When fishing from shore I always used a sinker with two droppers above it. One dropper about15" above the sinker baited with worm and another above that using a double hooked minnow. If I didn't have to cast too far, I would use a very light sinker and single hook the minnow through the lips or under the dorsal. I use to cast from shore with 2" twister tails and jig combo also.
Sometimes added a minnow to the rig also.


----------



## smallieguy (Apr 7, 2004)

On Pymi its a perch colored crankbait..........them things is
cannibals    
sorry I couldn't help myself.  






No Mass


----------



## atrkyhntr (May 31, 2004)

Finding some quality shoreline fishing will be hard to do with all the gobies that are in close to shore.. those things are very territorial and hit anything tossed close to them...
If things change concerning gobies then minnows will serve you better then nightcrawler 10 fold...


----------



## papaperch (Apr 12, 2004)

This time of year March to end of April try and find a lake with a 15 ' to 20 ' depth reachable from shore.
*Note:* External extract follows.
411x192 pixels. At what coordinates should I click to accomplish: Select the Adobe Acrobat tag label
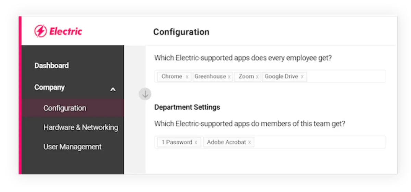click(x=226, y=142)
Boat would be better but you said you were shore bound. Use slip bobbers as close to bottom you can get without snagging. On one of your lines keep a small crawler, about as long as your little finger and 1/8 " thick is perfect use with a # 6 aberdeen, do not bunch up on hook , just hook once thru head. This will catch most of your perch. On the other line use wax worm and pinmin or a live minnow . This rig will add a few that ignore the worm. This rig and technique has yielded me catches in inland lakes that looks like I fished Erie. A very few fishermen who witnessed me coming off of Liberty Lake in Girard when it was opened always shook their heads and said " I cant believe those perch came out of here ". Redworms will work also but not as effective as those " baby nights " By the way they are also a top notch trout bait. We used to wholesale them to Pennsylvania bait shops.


----------



## Shortdrift (Apr 5, 2004)

I have found that the gobi isn't in the area when there are jumbo perch around. Also found jumbo's burping up the gobi when I get them to the surface. The very end of the rock wall (East wall) on the Huron River can
be dynamite as the jumbo perch move in to spawn. People fishing off the wall do better than the boat fisherman in that area. The minnow does not have to be alive when they are feeding which is why I double hook them when casting out with a sinker.


----------



## Bassy (Apr 9, 2004)

Papaperch, what it a # 6 aberdeen? Pleasant Hill Lake has some nice perch in it and I would like to give this a try. Thanks
Bassy


----------